:: Task statement ::
Data follows below. Repeat exactly the lines between the line holding "Blog de Frédo (110, 2024)" and the line holding "[Print] (194, 158)", inclusive, and nothing more; drop pictures.

:: Screenshot grounding data ::
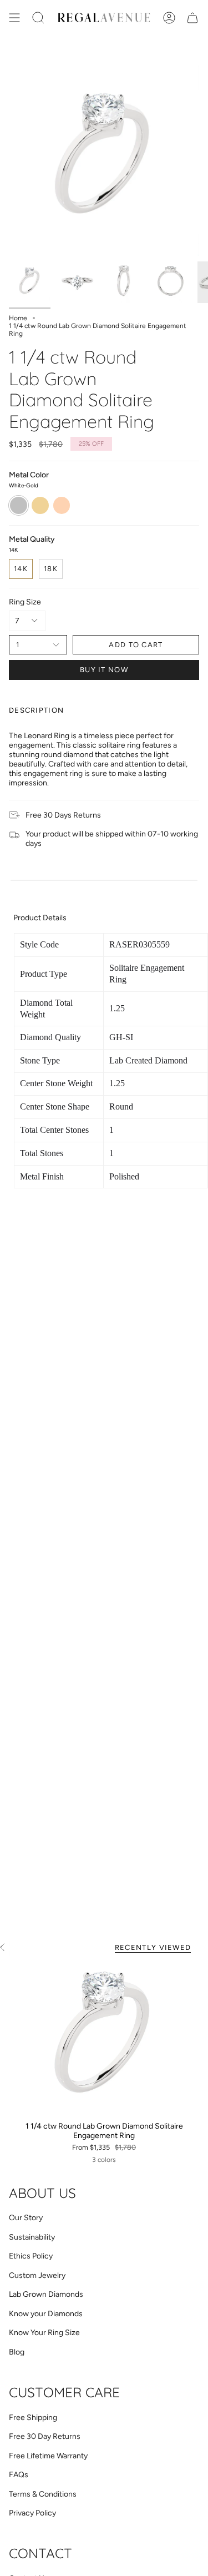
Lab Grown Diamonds (46, 2294)
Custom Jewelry (37, 2275)
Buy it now (104, 670)
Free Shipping (33, 2417)
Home (18, 318)
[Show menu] (14, 18)
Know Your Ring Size (44, 2332)
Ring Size (25, 602)
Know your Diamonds (46, 2313)
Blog (16, 2352)
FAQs (18, 2474)
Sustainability (32, 2237)
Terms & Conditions (43, 2494)
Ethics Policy (31, 2256)
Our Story (26, 2217)
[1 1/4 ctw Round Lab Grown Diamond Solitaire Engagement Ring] (104, 2039)
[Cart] (192, 18)
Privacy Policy (32, 2513)
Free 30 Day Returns (44, 2436)
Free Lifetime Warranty (48, 2456)
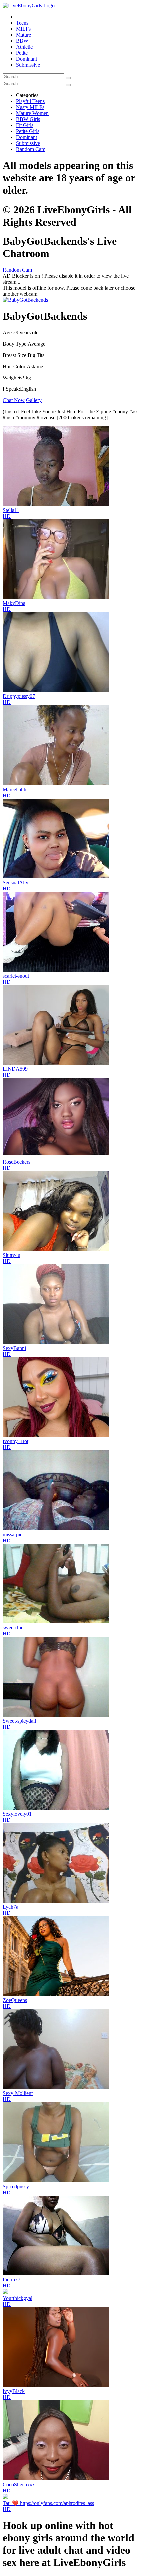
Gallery (34, 400)
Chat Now (14, 400)
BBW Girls (28, 119)
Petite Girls (27, 131)
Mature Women (32, 113)
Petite (22, 53)
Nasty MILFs (30, 107)
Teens (22, 23)
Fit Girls (24, 125)
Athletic (24, 47)
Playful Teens (30, 101)
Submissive (28, 65)
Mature (23, 35)
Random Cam (30, 149)
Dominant (26, 59)
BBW (22, 41)
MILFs (23, 29)
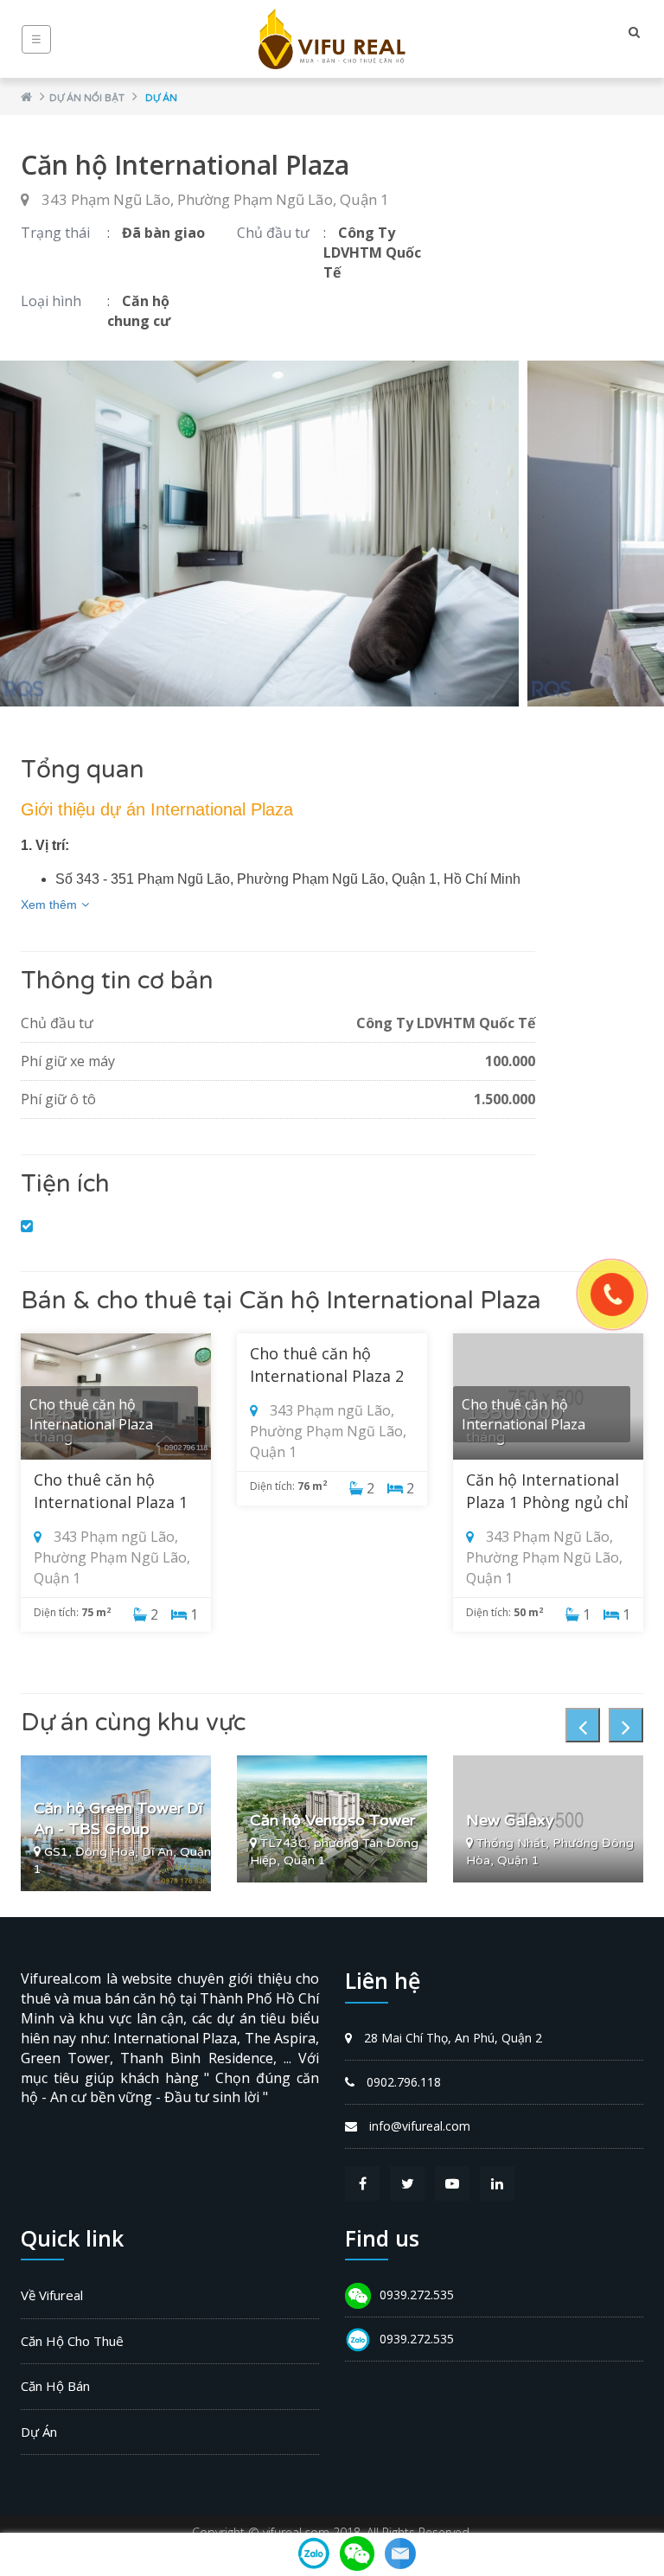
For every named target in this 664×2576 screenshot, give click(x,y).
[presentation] (582, 1725)
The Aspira (280, 2038)
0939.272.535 (417, 2294)
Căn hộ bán (55, 2385)
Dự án (161, 98)
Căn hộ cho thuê (72, 2340)
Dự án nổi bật (86, 98)
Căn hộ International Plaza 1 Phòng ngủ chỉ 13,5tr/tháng (547, 1502)
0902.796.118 (404, 2082)
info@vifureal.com (419, 2126)
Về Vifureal (52, 2295)
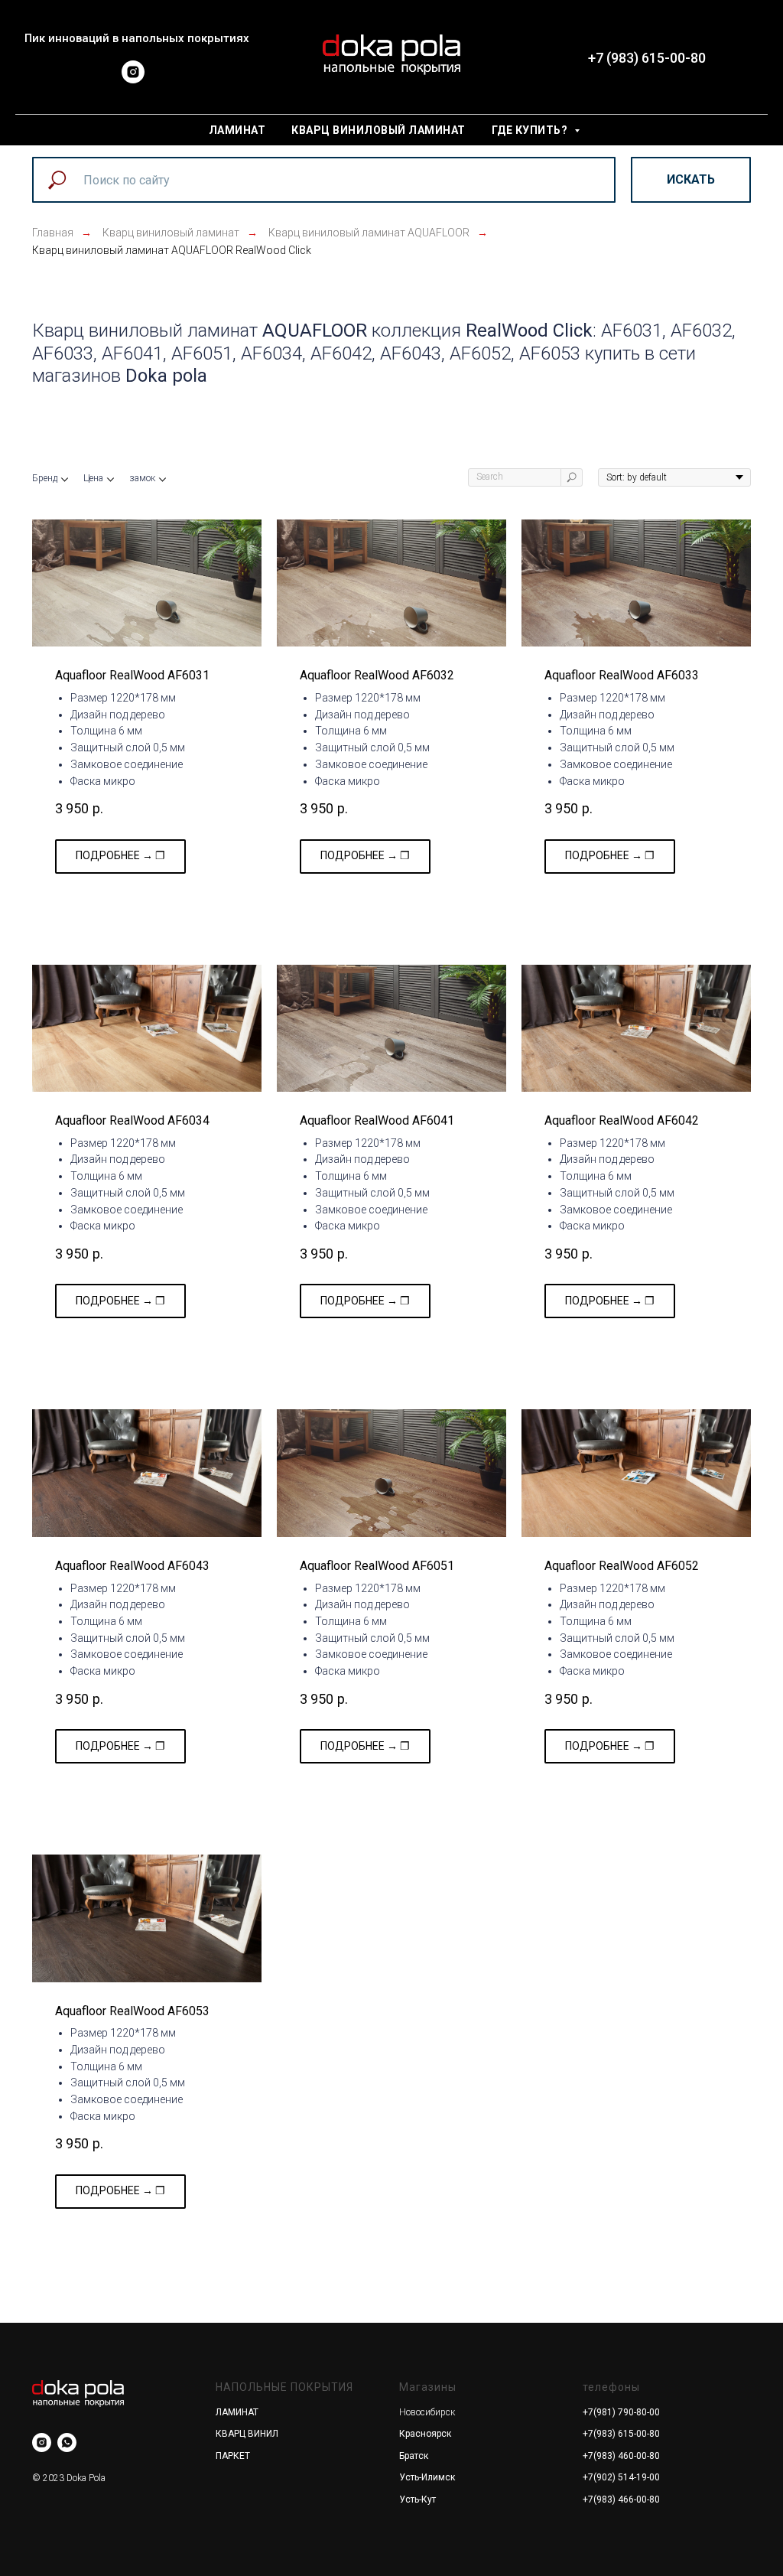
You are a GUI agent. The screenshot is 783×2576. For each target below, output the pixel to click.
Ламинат (237, 130)
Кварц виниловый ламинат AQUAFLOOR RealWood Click (171, 250)
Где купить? (531, 130)
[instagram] (133, 79)
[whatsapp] (66, 2442)
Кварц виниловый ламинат (378, 130)
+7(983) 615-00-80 (621, 2433)
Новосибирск (427, 2412)
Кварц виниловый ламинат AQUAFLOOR (368, 232)
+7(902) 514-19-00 (621, 2477)
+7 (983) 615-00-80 (647, 58)
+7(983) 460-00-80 (621, 2456)
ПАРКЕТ (233, 2456)
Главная (52, 232)
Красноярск (425, 2433)
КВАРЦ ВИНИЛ (247, 2433)
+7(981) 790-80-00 (621, 2412)
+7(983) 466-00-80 (621, 2499)
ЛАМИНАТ (237, 2412)
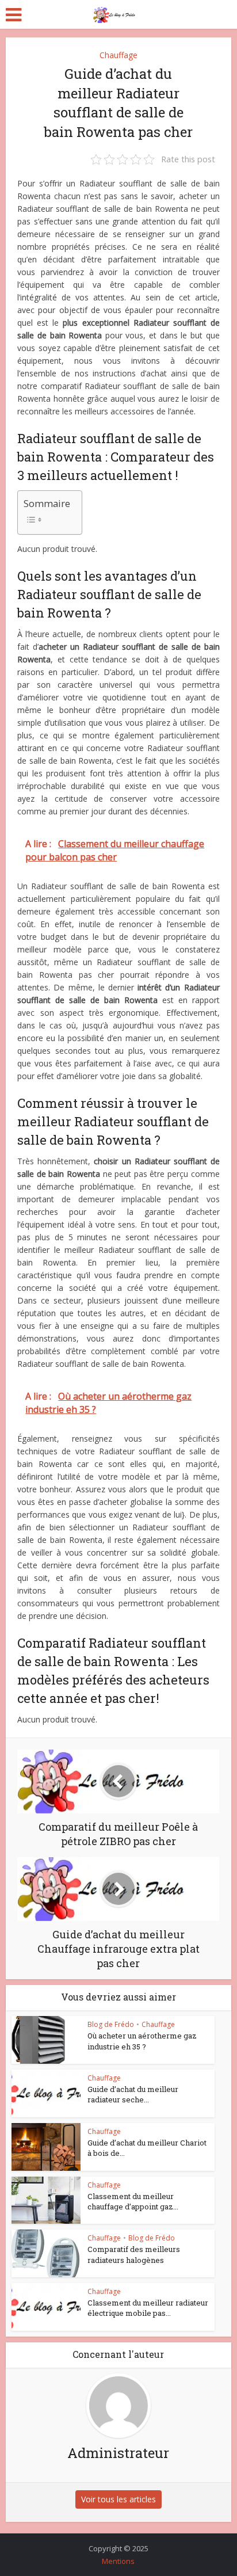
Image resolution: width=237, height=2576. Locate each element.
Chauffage (118, 54)
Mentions (118, 2561)
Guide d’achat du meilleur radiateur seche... (132, 2094)
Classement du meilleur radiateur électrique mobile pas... (147, 2307)
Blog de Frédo (110, 2024)
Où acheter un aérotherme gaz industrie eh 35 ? (142, 2040)
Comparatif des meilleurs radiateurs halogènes (133, 2254)
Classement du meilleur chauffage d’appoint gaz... (132, 2201)
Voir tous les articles (118, 2499)
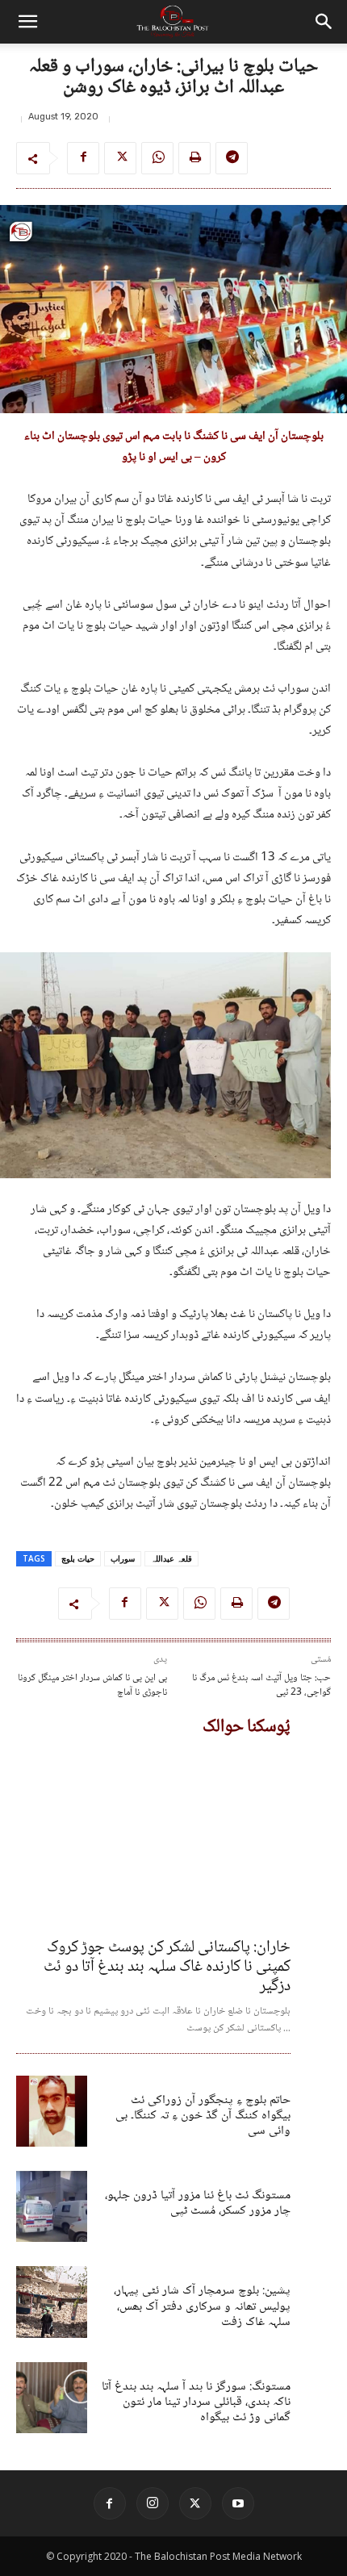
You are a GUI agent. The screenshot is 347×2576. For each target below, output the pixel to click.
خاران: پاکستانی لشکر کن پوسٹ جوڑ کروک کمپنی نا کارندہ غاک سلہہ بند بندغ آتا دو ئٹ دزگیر (167, 1967)
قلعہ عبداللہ (171, 1558)
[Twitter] (120, 158)
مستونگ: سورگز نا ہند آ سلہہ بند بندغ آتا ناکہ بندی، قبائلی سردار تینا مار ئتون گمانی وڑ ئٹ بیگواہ (196, 2402)
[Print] (194, 158)
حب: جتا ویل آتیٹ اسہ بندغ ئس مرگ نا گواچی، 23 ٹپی (261, 1685)
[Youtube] (238, 2503)
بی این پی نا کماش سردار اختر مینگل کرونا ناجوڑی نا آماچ (92, 1685)
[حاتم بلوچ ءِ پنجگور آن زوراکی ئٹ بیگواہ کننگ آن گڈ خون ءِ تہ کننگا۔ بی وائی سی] (51, 2111)
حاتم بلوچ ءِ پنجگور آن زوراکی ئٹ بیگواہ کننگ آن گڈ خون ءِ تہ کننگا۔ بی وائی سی (203, 2115)
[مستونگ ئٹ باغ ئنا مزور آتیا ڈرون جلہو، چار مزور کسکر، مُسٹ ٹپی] (51, 2206)
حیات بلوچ (77, 1558)
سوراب (123, 1558)
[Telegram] (231, 158)
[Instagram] (152, 2503)
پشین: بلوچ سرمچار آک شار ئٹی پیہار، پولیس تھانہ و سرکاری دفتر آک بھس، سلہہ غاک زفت (202, 2306)
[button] (27, 22)
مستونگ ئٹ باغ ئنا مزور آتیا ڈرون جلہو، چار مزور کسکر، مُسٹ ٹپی (198, 2203)
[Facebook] (83, 158)
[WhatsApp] (157, 158)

:: Result ::
Blog de Frédo (110, 2024)
Où acheter un aérotherme gaz industrie eh 35 ? (142, 2040)
Comparatif des meilleurs radiateurs halogènes (133, 2254)
Classement du meilleur chauffage d’appoint gaz... (132, 2201)
Voir tous les articles (118, 2499)
You are a GUI agent. The screenshot is 347×2576. For each target below, output the pixel to click.
خاران: پاکستانی لشکر کن پوسٹ جوڑ کروک کمپنی نا کارندہ غاک سلہہ بند بندغ آتا دو ئٹ دزگیر (167, 1967)
قلعہ عبداللہ (171, 1558)
[Twitter] (120, 158)
مستونگ: سورگز نا ہند آ سلہہ بند بندغ آتا ناکہ بندی، قبائلی سردار تینا مار ئتون گمانی وڑ ئٹ بیگواہ (196, 2402)
[Print] (194, 158)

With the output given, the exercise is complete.